Wednesday, February 10, 2016

Yoga Photos to Document Your Progress


Do you guys ever take photos to document your progress in a yoga pose?

With the popularity of Instagram and Facebook, it's pretty common to see pictures of people doing yoga. And while it's fun and uplifting to post a yoga pic on your social media page, and hear encouraging comments from friends, it can also be a powerful tool for deepening your personal practice.

 Above photo by Cait Loper. Below photo by Felipe Silva of @the_lost_portraits.

I recommend committing to a pose for a period of time, maybe 6 months or a year. Put a sticky note on your wall to remind you to do the pose every day. Take a photo each month to track your progress. Consider taking time to write about this pose-- how it makes you feel, what it offers you, what other poses it gives you access to.

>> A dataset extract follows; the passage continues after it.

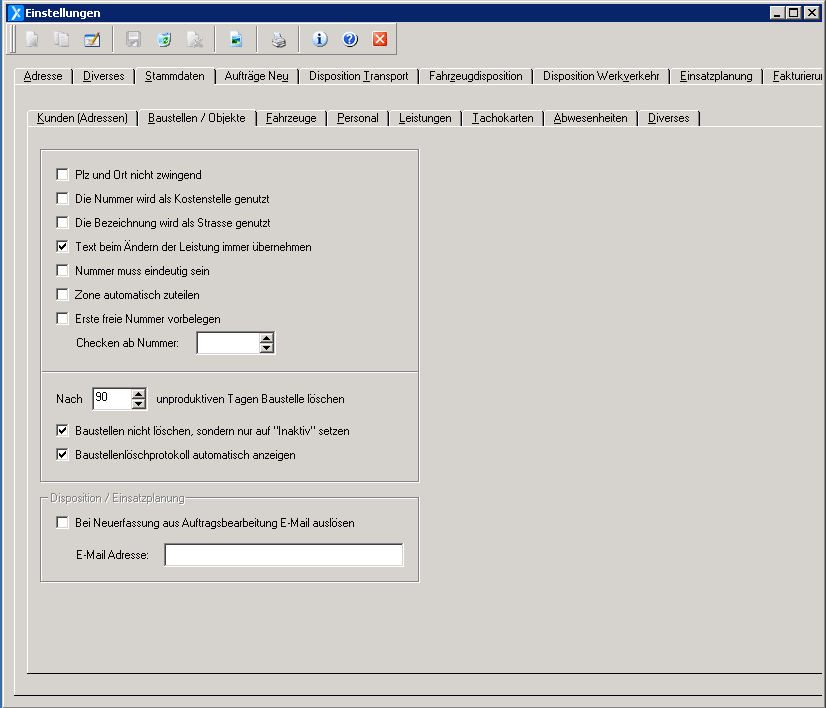826x708 pixels.
Task: Increase the 90 days spinner value
Action: [138, 394]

If you're a yoga teacher, you might even consider investing in a professional photo shoot twice this year, and see how far you've come.

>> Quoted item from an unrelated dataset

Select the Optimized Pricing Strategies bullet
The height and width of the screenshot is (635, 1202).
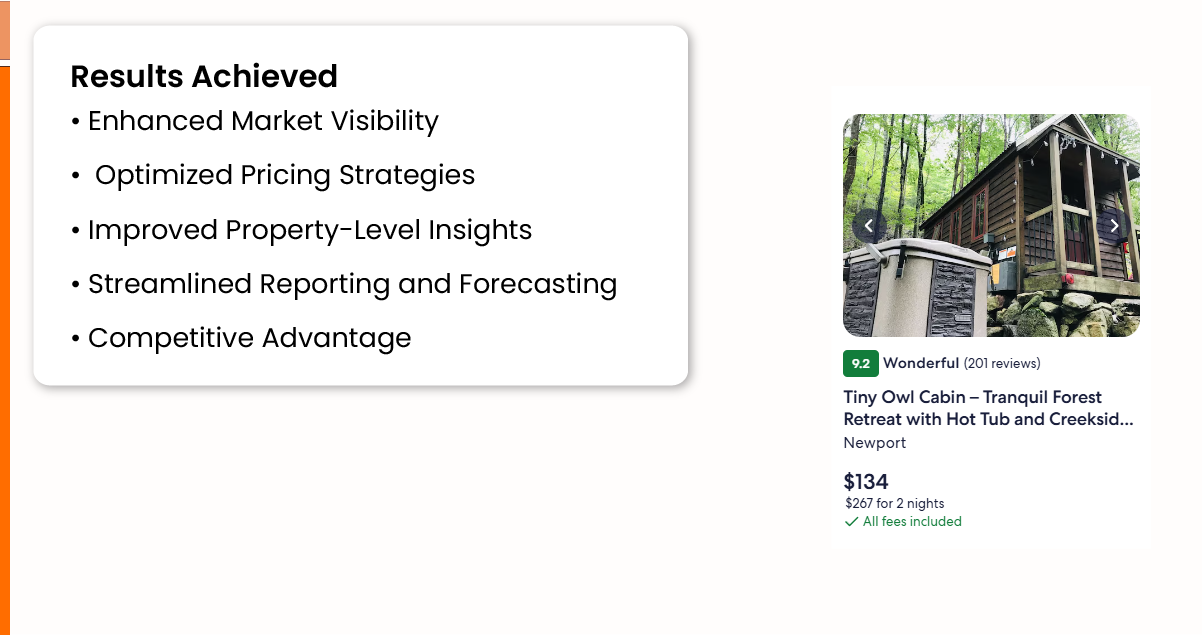click(x=284, y=175)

You'll be surprised by what you learn when you look at your alignment at a distance, and how quickly you progress in the posture!

 Above photo by Cait Loper

A few more tips on how taking photos can help inspire your practice:
  • Consider trying a new studio once a month. Explore your local yoga communities. Get a photo in front of the space or in the lobby with your teacher after class, or ask a new friend that you meet to take a quick picture of you after class on your mat. Use the photo opportunity as a way to connect with new yogis, inspire your conversation, and maybe even make a new friend that you'll cherish for years to come!
  • Be cognizant of studio etiquette. Often our yoga studio rooms are sacred space where we ask people not to bring their cell phones. If you are going to take a photo, ask your teacher before or after class if they're OK with it (chances are, they'll be happy you checked in, and more than willing to take the picture for you!)
  • Ask yourself the question, What poses am I hungry for? Are there any poses you generally tend to hate, that you're ready to try again? Is there an arm balance or an inversion that you want to master? Once you are willing to commit to practicing the pose on a regular basis - every day, or maybe up to 5 times a week - you'll see incredible progress. Be kind to yourself in the process, and stay devoted!
  • After you take a photo, take time to notice your body alignment in the pose. Notice lines of energy. Where is the action of the pose? Where are your feet and hands? Is there anywhere in your body that energy seems 'stuck'? Are you holding your breath or scrunching up the muscles in your face? What do you notice? Often these little details will help you unlock new understanding of the pose, increase your knowledge of human anatomy, or find a new trick that helps you.



Here are my reflections on my progress in King Pigeon (Mermaid Pose):
  • Today my hips are more open and closer to the ground
  • Today my chest and shoulders are more open and heart chakra is more able to give and receive love 
  • In the left picture, I was a teacher in training; on the right, I'm a full time teacher prepping for a consciously sequenced class to get students into this pose
  • Then: more hair :)
  • Now: more tattoos
  • Always: grateful for my yoga practice! 
I'm amazed, humbled and proud of how far I've come in two years, not only with some of these fancy poses but moreso with how I am able to carry my practice off the mat -- to be able to care for and love myself unconditionally, for my willingness to get out of my comfort zone and be vulnerable, and for using my voice!

PS My absolute favorite Instagram account to follow if you're looking for progress photos is @cyogalab. Carmen Aguilar has an incredible asana practice, and it's because she's devoted to working on the poses every day. Check out her page for ideas about how to deepen your poses, and stay committed to your physical practice.